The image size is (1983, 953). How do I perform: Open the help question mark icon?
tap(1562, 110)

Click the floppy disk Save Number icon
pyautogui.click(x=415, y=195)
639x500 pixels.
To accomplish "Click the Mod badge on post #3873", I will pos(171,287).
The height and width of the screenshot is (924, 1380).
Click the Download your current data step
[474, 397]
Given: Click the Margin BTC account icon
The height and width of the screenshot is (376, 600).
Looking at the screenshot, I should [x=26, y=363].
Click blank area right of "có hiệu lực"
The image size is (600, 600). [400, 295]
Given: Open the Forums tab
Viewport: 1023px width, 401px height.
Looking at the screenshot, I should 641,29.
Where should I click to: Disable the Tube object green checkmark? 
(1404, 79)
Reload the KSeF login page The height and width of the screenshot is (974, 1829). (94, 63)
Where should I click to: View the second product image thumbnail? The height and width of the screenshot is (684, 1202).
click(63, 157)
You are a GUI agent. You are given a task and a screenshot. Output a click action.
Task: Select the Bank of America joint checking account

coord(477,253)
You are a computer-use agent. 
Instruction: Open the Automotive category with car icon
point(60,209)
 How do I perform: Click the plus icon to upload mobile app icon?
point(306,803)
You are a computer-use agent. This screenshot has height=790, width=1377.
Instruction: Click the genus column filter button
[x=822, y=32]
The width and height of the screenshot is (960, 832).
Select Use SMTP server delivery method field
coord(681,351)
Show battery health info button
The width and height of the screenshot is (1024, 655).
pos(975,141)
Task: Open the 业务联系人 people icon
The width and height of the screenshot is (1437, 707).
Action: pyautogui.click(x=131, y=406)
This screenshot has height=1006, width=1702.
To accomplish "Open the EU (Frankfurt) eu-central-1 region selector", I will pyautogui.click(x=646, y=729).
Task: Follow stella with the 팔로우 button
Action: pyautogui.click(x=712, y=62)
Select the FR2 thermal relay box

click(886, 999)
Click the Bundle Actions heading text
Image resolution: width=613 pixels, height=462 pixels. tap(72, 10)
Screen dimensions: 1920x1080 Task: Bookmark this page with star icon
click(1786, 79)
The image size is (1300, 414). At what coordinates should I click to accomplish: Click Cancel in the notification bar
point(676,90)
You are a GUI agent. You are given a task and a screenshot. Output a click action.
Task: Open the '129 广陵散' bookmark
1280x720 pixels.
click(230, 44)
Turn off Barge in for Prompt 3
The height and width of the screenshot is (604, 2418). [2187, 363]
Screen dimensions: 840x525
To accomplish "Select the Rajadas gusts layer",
··········
WHAT THE TASK ASKS: Copy all of the entries above word for word, with nothing left out or changed.

EXERCISE RESULT:
The image size is (1983, 953). How do I perform: Open the help question mark icon?
tap(1562, 110)

Click the floppy disk Save Number icon
pyautogui.click(x=415, y=195)
639x500 pixels.
To accomplish "Click the Mod badge on post #3873", I will pos(171,287).
The height and width of the screenshot is (924, 1380).
Click the Download your current data step
[474, 397]
Given: Click the Margin BTC account icon
The height and width of the screenshot is (376, 600).
Looking at the screenshot, I should [x=26, y=363].
Click blank area right of "có hiệu lực"
The image size is (600, 600). [400, 295]
Given: Open the Forums tab
Viewport: 1023px width, 401px height.
Looking at the screenshot, I should 641,29.
Where should I click to: Disable the Tube object green checkmark? 
(1404, 79)
Reload the KSeF login page The height and width of the screenshot is (974, 1829). (94, 63)
Where should I click to: View the second product image thumbnail? The height and width of the screenshot is (684, 1202).
click(63, 157)
You are a GUI agent. You are given a task and a screenshot. Output a click action.
Task: Select the Bank of America joint checking account

coord(477,253)
You are a computer-use agent. 
Instruction: Open the Automotive category with car icon
point(60,209)
 How do I perform: Click the plus icon to upload mobile app icon?
point(306,803)
You are a computer-use agent. This screenshot has height=790, width=1377.
Instruction: Click the genus column filter button
[x=822, y=32]
The width and height of the screenshot is (960, 832).
Select Use SMTP server delivery method field
coord(681,351)
Show battery health info button
The width and height of the screenshot is (1024, 655).
pos(975,141)
Task: Open the 业务联系人 people icon
The width and height of the screenshot is (1437, 707).
Action: pyautogui.click(x=131, y=406)
This screenshot has height=1006, width=1702.
To accomplish "Open the EU (Frankfurt) eu-central-1 region selector", I will pyautogui.click(x=646, y=729).
Task: Follow stella with the 팔로우 button
Action: pyautogui.click(x=712, y=62)
Select the FR2 thermal relay box

click(886, 999)
Click the Bundle Actions heading text
Image resolution: width=613 pixels, height=462 pixels. tap(72, 10)
Screen dimensions: 1920x1080 Task: Bookmark this page with star icon
click(1786, 79)
The image size is (1300, 414). At what coordinates should I click to accomplish: Click Cancel in the notification bar
point(676,90)
You are a GUI agent. You are given a task and a screenshot. Output a click action.
Task: Open the '129 广陵散' bookmark
1280x720 pixels.
click(230, 44)
Turn off Barge in for Prompt 3
The height and width of the screenshot is (604, 2418). [2187, 363]
Screen dimensions: 840x525
To accomplish "Select the Rajadas gusts layer",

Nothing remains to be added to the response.